Thursday, 29 June 2017

Finding the money

The way in which the Tories and the DUP have cobbled together a deal to keep May in power tells us a lot about the reality of government finances.  The cost of this isn’t just the £1 billion extra outside Barnett for Northern Ireland, it’s also the cost of abandoning badly thought through manifesto commitments on pensions, social care, and the winter fuel allowance.  (As a former Tory Chair put it, had the Tories actually put before the electorate the policies which they’ve now decided to implement, they might well have won the increased majority which May was seeking.)  The total expenditure over and above that implied by the manifesto is probably in excess of £20 billion.  Luckily for the Tories, they didn’t think it necessary to provide costings for their manifesto; had they done so, it would now be obvious just how many billions adrift they are.

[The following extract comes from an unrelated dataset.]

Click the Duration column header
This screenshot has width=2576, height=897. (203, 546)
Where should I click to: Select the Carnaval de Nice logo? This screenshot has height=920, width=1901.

That money has to come from somewhere, of course, and some of the discussion has talked about this being “taxpayers’ money”.  That implies that it’s coming from taxes one way or another, but that isn’t necessarily so; it could also come from borrowing.  Or the government could simply create more money.  In any event, finding a few extra billions isn’t a problem, because there really is a magic money tree (or even two) and the ease with which the government has agreed to find the money underlines that fact.  The obsession with reducing the debt is, and always has been, a smokescreen with which to hide an ideological commitment to a smaller state and an increase in wealth disparity.
The amazing thing is that, despite demonstrating time after time that the deficit isn’t a problem, the Tories can still make the media and other parties dance to their tune, and demand that they say how they will reduce the debt which the Tories are busy creating.  It’s a reflection on the quality of journalism today that they are getting away with it.